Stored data
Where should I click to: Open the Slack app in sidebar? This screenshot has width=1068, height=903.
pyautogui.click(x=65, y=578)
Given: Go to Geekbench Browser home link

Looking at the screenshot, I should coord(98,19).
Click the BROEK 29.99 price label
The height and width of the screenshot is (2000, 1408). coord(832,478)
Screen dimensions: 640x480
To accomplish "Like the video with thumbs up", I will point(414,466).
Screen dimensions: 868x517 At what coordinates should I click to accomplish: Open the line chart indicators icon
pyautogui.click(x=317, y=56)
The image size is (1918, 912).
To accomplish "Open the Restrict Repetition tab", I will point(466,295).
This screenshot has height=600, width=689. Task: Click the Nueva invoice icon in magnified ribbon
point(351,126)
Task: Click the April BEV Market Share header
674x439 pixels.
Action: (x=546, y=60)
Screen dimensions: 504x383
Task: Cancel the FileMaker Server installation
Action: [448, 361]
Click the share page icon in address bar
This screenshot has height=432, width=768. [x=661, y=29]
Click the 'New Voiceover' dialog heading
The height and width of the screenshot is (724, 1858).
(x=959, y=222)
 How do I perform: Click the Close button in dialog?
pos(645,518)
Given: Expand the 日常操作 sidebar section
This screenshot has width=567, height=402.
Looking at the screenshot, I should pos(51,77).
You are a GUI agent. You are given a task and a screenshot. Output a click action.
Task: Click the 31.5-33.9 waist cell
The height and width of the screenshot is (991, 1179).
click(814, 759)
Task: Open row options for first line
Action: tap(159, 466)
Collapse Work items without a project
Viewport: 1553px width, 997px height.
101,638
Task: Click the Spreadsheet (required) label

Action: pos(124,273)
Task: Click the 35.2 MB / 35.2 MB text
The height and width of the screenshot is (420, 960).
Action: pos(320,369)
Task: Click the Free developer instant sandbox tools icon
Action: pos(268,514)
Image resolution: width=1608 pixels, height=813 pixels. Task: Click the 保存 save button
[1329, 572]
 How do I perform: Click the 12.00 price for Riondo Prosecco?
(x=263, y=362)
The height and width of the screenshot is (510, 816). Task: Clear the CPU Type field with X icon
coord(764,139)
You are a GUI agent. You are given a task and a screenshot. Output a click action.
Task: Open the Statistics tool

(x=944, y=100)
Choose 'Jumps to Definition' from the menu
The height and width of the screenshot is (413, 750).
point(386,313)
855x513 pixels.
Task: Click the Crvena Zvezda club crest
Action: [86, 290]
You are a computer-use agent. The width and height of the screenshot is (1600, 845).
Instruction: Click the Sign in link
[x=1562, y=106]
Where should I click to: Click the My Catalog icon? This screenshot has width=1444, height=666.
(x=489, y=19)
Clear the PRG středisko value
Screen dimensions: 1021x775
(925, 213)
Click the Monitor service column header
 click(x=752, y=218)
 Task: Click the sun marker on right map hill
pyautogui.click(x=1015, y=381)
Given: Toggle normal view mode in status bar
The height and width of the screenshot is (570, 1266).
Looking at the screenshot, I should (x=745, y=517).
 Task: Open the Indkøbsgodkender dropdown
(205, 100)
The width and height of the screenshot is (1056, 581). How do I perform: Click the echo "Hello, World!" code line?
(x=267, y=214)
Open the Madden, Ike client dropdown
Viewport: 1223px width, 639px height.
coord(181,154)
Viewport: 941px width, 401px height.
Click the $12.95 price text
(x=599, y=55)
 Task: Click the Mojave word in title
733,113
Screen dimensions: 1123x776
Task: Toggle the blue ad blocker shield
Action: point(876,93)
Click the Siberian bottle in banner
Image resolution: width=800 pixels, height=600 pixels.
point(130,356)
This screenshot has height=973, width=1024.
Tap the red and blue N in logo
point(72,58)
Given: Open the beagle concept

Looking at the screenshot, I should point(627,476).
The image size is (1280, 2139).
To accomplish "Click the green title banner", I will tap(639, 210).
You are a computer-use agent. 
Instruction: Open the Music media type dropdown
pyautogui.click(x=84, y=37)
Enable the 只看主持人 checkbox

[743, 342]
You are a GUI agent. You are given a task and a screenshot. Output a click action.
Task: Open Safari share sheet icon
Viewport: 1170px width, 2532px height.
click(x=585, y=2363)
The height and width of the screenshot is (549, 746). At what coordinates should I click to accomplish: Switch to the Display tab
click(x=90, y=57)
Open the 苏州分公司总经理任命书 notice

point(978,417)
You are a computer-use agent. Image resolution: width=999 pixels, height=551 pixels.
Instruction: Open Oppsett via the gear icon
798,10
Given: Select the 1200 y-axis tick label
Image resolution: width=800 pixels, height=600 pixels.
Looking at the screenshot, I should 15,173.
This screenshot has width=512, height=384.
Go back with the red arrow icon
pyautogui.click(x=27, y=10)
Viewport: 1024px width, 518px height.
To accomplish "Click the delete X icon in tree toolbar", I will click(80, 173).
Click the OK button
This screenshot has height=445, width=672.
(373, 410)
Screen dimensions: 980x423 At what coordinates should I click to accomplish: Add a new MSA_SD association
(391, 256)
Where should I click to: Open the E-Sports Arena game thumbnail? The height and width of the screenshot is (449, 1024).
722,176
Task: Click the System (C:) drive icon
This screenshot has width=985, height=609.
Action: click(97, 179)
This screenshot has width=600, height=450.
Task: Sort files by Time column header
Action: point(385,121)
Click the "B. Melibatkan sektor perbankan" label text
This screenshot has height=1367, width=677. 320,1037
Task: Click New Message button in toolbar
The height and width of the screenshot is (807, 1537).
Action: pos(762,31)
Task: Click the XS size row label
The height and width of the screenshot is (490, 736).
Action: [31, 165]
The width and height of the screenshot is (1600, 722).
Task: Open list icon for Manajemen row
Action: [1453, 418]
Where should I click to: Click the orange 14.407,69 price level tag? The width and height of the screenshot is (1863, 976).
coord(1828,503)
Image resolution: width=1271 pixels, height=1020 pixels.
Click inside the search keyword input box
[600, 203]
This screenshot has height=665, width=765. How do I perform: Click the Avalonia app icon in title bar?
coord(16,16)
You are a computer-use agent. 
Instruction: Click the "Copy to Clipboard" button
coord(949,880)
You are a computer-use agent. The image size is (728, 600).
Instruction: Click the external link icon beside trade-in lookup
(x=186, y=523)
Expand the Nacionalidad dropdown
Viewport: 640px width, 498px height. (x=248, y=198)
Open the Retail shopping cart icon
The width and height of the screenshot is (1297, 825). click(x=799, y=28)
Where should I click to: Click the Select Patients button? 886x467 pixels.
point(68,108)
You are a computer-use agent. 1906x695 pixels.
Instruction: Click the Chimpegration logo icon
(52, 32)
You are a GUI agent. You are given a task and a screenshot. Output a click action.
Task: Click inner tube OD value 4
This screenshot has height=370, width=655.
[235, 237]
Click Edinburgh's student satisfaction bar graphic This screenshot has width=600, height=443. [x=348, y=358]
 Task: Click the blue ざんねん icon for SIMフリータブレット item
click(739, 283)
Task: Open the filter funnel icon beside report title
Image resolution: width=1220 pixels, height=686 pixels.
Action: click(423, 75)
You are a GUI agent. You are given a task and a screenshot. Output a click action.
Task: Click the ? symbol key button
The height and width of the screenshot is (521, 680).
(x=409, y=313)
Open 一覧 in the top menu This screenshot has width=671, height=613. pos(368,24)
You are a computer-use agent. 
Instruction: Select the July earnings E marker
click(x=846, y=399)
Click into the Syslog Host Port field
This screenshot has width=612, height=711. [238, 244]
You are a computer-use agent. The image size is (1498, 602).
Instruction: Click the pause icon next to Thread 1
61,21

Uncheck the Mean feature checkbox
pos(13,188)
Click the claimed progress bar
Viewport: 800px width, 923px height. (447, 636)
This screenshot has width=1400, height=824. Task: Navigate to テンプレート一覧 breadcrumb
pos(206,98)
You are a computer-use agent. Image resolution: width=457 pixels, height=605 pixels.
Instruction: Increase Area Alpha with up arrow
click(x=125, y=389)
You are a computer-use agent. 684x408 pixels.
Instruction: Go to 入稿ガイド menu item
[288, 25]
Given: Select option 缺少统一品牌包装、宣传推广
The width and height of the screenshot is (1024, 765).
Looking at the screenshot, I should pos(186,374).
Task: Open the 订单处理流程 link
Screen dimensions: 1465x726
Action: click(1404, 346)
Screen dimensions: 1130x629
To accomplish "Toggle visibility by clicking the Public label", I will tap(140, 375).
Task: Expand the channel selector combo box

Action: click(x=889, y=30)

● **Exercise objective**:
Only the lines containing the word "size" should be returned from the data above.

● **Solution to the exercise**:
The image size is (1918, 912).
The image size is (1280, 2139).
Task: Click the XS size row label
You are a computer-use agent. The image size is (728, 600).
You are a computer-use agent. The image size is (1498, 602).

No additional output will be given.